Source material
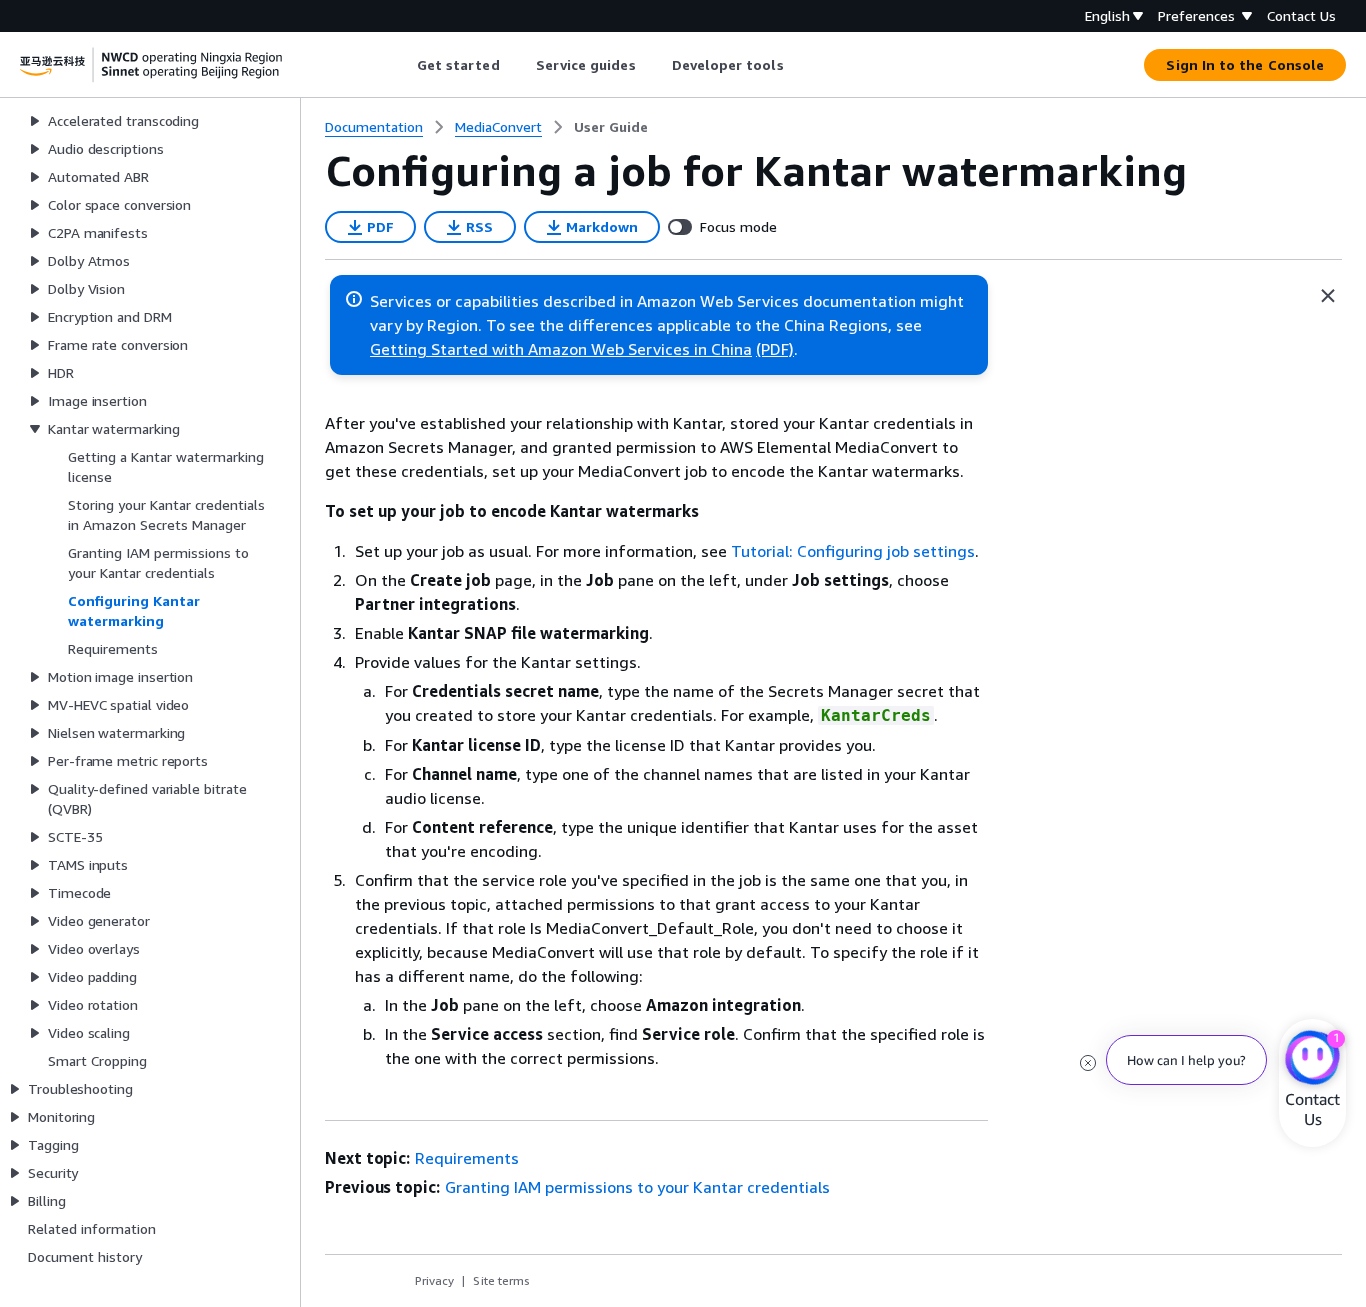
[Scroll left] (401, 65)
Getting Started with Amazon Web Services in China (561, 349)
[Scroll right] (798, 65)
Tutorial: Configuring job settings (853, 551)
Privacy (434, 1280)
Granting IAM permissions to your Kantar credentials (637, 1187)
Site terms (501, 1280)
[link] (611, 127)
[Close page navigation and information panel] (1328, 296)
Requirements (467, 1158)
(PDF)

What is needed
Copy only the stretch running from the line containing "Granting IAM permissions" to the final line of the entries, both ends included, exactly as it stands.

Answer
Granting IAM permissions to your Kantar credentials (637, 1187)
Site terms (501, 1280)
[link] (611, 127)
[Close page navigation and information panel] (1328, 296)
Requirements (467, 1158)
(PDF)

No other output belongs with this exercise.